*** Information given

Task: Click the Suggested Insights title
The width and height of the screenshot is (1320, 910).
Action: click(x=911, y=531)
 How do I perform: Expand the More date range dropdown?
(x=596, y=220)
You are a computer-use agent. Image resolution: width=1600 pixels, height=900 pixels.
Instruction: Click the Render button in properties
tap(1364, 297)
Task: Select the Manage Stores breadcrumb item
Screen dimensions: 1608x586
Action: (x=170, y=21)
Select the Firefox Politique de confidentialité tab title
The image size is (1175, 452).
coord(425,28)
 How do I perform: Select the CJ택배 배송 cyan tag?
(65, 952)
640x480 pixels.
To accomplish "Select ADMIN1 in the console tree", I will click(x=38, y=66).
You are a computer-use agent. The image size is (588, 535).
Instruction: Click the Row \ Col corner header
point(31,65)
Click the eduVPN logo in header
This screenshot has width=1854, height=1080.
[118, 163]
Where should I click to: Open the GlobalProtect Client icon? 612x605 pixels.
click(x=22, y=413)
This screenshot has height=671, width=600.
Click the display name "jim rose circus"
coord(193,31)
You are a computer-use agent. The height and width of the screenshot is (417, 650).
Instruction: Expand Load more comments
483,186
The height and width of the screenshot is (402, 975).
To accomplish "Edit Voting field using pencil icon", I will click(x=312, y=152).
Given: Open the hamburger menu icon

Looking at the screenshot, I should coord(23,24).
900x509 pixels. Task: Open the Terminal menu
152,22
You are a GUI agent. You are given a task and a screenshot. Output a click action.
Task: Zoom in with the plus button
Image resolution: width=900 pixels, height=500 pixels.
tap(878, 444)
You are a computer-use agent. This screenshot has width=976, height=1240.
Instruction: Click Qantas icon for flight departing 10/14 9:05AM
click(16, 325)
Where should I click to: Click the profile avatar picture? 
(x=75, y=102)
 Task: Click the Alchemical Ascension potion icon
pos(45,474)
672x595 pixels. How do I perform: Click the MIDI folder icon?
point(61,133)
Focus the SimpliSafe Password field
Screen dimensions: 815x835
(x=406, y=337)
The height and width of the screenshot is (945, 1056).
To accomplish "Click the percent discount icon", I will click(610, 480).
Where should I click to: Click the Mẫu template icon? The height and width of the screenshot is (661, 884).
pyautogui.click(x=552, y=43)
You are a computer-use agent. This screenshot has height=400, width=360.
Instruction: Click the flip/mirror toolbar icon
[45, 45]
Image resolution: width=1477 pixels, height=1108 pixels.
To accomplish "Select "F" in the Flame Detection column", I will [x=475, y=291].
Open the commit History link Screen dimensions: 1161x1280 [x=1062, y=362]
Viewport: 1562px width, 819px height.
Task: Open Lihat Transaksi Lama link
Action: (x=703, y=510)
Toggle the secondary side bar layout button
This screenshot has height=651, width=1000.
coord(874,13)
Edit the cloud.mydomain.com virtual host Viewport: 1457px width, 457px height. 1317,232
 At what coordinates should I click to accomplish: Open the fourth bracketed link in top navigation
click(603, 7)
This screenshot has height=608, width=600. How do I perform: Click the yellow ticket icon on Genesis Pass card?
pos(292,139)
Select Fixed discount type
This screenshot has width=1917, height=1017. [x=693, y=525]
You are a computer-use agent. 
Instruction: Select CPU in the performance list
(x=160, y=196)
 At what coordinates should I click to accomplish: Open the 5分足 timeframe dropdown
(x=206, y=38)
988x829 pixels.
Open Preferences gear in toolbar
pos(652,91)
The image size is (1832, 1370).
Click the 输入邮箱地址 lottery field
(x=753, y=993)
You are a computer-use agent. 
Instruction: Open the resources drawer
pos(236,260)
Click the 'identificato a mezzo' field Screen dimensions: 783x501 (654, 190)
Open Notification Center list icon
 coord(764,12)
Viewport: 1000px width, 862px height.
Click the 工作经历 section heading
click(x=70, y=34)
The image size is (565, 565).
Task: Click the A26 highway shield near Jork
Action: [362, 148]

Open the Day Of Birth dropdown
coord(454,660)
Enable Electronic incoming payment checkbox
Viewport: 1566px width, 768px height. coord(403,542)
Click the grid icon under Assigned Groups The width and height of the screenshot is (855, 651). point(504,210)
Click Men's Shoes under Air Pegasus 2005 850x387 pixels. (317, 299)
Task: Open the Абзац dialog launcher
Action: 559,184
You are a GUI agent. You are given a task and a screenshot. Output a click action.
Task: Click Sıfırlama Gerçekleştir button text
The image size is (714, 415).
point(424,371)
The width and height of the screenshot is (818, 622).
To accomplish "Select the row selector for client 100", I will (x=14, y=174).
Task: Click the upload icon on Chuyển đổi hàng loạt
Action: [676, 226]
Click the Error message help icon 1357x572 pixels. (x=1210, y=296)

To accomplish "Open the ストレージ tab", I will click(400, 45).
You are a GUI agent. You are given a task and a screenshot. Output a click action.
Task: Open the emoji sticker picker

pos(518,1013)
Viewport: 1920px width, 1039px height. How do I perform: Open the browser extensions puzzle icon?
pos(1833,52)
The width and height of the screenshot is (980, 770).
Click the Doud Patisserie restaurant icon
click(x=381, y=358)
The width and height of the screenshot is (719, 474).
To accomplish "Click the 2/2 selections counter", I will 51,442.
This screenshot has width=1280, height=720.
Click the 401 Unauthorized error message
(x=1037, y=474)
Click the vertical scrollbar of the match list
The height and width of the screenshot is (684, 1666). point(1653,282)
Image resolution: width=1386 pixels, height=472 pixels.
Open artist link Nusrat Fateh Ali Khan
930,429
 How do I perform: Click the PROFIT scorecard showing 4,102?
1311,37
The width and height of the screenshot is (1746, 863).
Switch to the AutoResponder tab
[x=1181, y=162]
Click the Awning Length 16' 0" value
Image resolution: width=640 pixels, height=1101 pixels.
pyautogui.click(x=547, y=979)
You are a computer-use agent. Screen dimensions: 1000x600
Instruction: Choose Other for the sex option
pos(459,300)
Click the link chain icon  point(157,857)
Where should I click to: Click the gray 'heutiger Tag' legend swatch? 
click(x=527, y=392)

******

* Action item
Beginning at the line that holds "You are a computer-use agent. Screen", reproduce the lines exactly up to and including the final line of the entries.

* Expected output
You are a computer-use agent. Screen dimensions: 1000x600
Instruction: Choose Other for the sex option
pos(459,300)
Click the link chain icon  point(157,857)
Where should I click to: Click the gray 'heutiger Tag' legend swatch? 
click(x=527, y=392)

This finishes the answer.